> **Text provided**:
Outside of the (potentially) optimistic science advancements, the story is exciting but maybe just a little too fast paced to be realistic. Granted, this is the future in what seems to be the middle of some type of rapid scientific explosion so I’ll give the story a silver star. Overall, I highly recommend this book but not to everyone I’d recommend a book like Wool. Nexus is a true sci-fi thriller of the likes I haven’t read in a while.
This was my second time reading Accelerando by Charles Stross, the first having been in the spring semester of my freshman sophomore year (shocked it was only a year ago!). Taking PHI378: Minds and Machines inspired me to reread it, since in my mind Accelerando is the premier singularity fiction book. There are certainly some things that happen that are impossible under the laws of physics as we understand them today, but for the most part the book is fairly realistic if you’re the type of person who things a singularity is on the horizon. I think I enjoyed Accelerando more this time around because of the reading I’ve done since then when the singularity was still a new idea to me.
An American classic, the Great Gatsby did not impress me. A tale of shallow romances told from the perspective of a banal man who’s friends, while interesting are quite awful human beings left me feeling highly unsatisfied upon finishing it. My expectations may have been quite high, and I was reading it for the wrong reason, that being the fact that it is being made into a film that I may find myself seeing. I felt let down that the story lacked an overall message and was dismayed by the dearth of positive characters in the book. So while expecting something equivalent to Steinbeck’s the Grapes of Wrath from a book that has appeared to me in the past to have inhabited the same class, I was quite disappointed.

> **Work to complete**:
**1)** Retype the part of the book reviews that runs from "An American classic, the" to "was quite disappointed.".
**2)** In the book reviews, which course led the reviewer to reread Accelerando?

> **Dataset records**:
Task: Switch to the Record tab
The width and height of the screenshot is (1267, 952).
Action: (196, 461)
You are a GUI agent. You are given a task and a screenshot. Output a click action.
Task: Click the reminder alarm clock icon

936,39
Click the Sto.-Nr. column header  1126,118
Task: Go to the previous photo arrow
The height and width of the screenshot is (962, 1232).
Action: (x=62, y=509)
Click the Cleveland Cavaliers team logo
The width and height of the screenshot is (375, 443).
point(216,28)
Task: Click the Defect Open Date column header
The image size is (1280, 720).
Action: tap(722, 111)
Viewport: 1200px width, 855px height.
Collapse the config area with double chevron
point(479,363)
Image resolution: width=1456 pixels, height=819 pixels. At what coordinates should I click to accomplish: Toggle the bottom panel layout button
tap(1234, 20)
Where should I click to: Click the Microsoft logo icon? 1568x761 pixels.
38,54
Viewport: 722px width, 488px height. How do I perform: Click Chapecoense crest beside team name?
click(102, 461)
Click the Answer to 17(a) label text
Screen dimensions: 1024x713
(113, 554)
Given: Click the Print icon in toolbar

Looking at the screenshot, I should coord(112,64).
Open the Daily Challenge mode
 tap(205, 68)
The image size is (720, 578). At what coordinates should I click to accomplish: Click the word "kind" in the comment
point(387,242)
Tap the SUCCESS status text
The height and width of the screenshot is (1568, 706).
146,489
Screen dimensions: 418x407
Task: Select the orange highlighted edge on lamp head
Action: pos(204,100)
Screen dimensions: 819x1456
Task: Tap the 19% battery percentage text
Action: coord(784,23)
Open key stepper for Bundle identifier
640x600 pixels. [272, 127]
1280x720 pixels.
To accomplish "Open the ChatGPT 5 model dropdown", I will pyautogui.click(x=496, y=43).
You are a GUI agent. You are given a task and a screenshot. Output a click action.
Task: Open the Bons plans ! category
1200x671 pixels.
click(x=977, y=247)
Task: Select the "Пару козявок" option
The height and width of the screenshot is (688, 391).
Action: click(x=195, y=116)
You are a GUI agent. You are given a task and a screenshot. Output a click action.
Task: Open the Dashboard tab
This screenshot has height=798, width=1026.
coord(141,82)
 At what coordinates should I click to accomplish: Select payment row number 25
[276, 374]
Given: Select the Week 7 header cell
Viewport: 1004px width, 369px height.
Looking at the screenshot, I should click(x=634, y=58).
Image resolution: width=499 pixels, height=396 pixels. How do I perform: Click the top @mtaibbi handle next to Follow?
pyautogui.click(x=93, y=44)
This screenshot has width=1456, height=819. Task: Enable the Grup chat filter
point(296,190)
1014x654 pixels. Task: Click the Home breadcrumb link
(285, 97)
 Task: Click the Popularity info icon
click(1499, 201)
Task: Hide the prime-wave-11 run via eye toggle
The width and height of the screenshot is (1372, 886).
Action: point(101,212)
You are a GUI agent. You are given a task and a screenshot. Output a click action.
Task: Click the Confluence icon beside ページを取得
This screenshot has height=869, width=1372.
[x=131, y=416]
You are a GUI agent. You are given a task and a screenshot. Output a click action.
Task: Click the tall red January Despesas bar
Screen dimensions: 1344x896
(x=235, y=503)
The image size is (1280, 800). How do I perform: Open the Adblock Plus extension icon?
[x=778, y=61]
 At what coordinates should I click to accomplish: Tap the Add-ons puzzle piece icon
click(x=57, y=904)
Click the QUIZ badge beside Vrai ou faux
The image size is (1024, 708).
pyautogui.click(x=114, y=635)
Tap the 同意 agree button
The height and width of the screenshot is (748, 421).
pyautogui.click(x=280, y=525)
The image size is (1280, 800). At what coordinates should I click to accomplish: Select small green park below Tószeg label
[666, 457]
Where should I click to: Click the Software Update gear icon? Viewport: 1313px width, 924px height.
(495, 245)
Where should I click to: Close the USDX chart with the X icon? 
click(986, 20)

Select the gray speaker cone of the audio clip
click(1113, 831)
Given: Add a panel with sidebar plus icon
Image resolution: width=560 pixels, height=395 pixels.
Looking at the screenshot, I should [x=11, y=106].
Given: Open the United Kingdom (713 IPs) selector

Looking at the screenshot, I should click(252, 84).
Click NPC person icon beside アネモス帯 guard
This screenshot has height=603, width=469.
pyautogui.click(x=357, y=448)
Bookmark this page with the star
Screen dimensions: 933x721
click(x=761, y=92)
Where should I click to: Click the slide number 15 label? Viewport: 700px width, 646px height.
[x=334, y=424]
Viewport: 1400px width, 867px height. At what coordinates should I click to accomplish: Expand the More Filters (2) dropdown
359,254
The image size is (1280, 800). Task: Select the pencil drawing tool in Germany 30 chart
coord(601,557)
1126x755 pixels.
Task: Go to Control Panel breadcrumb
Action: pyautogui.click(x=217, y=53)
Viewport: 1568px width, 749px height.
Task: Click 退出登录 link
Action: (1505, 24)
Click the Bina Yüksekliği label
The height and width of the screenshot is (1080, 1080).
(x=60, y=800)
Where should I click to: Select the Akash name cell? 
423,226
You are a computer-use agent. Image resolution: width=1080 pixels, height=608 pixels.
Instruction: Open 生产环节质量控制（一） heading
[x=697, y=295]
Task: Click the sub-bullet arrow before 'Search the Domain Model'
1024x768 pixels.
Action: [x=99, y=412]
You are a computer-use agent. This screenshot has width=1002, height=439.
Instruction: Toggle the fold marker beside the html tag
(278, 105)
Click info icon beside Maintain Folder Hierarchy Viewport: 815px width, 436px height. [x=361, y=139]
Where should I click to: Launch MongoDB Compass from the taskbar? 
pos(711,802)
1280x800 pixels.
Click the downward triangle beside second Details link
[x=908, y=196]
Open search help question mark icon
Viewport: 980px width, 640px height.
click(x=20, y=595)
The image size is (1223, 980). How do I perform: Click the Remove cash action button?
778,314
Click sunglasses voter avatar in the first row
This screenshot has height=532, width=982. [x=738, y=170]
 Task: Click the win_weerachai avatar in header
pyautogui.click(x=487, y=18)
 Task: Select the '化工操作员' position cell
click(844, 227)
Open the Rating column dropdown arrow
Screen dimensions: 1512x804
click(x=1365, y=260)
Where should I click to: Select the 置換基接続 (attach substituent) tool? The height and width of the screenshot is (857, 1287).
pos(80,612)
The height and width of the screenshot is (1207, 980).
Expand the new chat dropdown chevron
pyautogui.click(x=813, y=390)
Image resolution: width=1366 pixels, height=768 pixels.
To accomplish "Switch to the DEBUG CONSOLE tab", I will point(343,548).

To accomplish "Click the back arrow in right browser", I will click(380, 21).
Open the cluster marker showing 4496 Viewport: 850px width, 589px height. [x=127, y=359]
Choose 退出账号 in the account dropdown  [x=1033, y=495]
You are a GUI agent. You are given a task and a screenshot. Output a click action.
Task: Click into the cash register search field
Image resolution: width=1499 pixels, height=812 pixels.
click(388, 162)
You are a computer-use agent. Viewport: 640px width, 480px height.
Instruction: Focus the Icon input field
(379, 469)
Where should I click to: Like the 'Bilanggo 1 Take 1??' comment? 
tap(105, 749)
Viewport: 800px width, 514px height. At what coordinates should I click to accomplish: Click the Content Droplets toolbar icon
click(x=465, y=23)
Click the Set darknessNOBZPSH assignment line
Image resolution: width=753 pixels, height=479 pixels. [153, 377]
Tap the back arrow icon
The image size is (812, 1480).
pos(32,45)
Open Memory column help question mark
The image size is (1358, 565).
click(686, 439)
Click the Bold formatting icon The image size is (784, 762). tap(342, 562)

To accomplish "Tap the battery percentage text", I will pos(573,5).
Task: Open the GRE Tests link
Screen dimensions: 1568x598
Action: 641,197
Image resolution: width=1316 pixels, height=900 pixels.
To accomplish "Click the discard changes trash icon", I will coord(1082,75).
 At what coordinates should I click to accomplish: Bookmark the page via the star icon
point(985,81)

> **Answers provided**:
**1)**
An American classic, the Great Gatsby did not impress me. A tale of shallow romances told from the perspective of a banal man who’s friends, while interesting are quite awful human beings left me feeling highly unsatisfied upon finishing it. My expectations may have been quite high, and I was reading it for the wrong reason, that being the fact that it is being made into a film that I may find myself seeing. I felt let down that the story lacked an overall message and was dismayed by the dearth of positive characters in the book. So while expecting something equivalent to Steinbeck’s the Grapes of Wrath from a book that has appeared to me in the past to have inhabited the same class, I was quite disappointed.

**2)** PHI378: Minds and Machines